The foci on the x-axis are at (-2√5,0) and (2√5,0).

(3)

Rewrite: 9(x²-4x+4-4)+16(y²+6y+9-9)=-36,

9(x-2)²-36+16(y+3)²-144=-36, (a) centre is (2,-3).

9(x-2)²+16(y+3)²=144,

(x-2)²/16+(y+3)²/9=1, (b) semi-major axis length a=√16=4; (c) semi-minor axis length b=√9=3.

Now, at this point we can replace the x-y plane with the X-Y plane where X=x-2 and Y=y+3 and:

X²/16+Y²/9=1 which is the centralised form of the ellipse. The reason for shifting the frame of reference is to make it easier to work out other properties of the ellipse and reduce the chances of making calculation errors.

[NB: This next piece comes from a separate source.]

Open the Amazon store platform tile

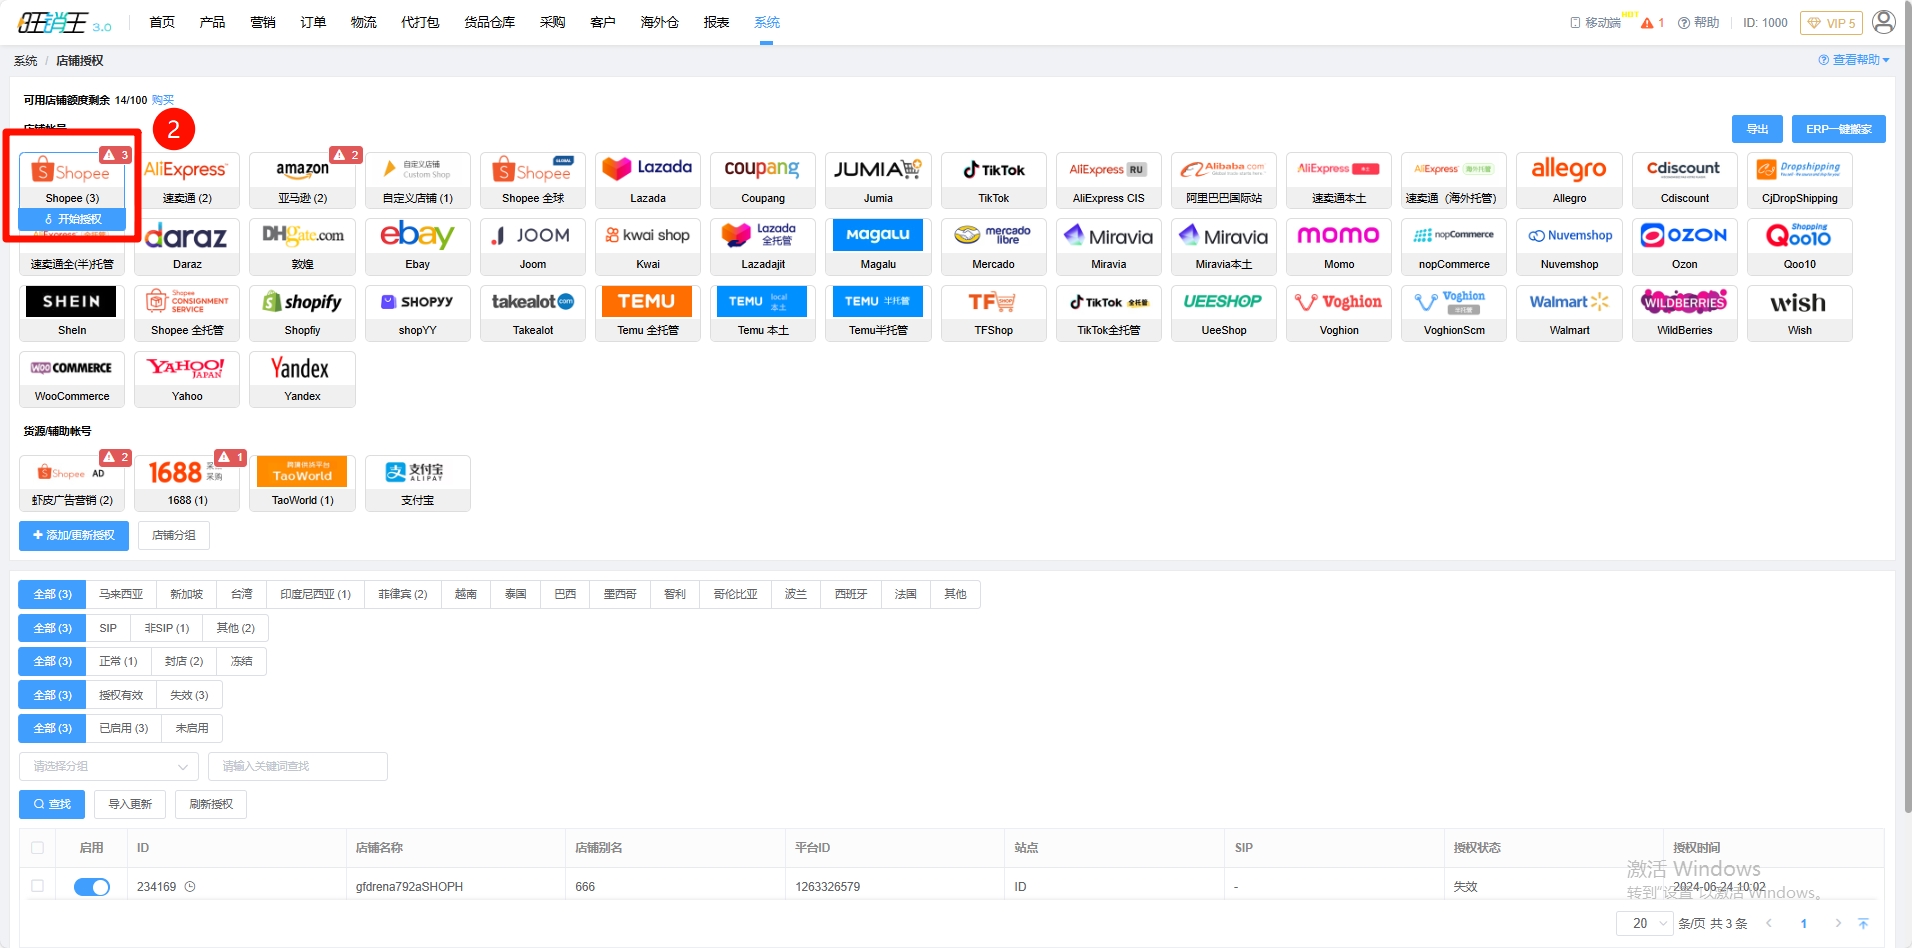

Focal length c=√(a²-b²)=√(16-9)=√7. The foci are √7 away from the centre horizontally, so their coordinates in the X-Y plane are (-√7,0) and (√7,0) because the foci lie on the major axis which is now the X-axis, since, in the X-Y plane the centre of the ellipse is at the origin (0,0). When we use the x-y plane as the reference frame, we simply replace X with x-2 and Y with y+3. Therefore the y-coord for both foci is zero (the X-axis), Y=0=y+3, so y=-3. The X coords are X=-√7 and X=√7, so x-2=-√7, x=2-√7; and x-2=√7, x=2+√7, making (d) the foci (2-√7,-3) and (2+√7,-3).

Changing the frame of reference from x-y to X-Y doesn't change the shape or size of the ellipse, so the latus recta (LR) are still the same length whichever frame we use. Using the X-Y plane makes it easier to calculate the length of the LR (each LR has the same length). So we choose one of the foci. Let's choose X=√7 as the X coord. Plug X=√7 into X²/16+Y²/9=1, then:

7/16+Y²/9=1, Y²/9=1-7/16=9/16, Y²=81/16, Y=±9/4.

(e) The length of the LR is 9/4-(-9/4)=9/2.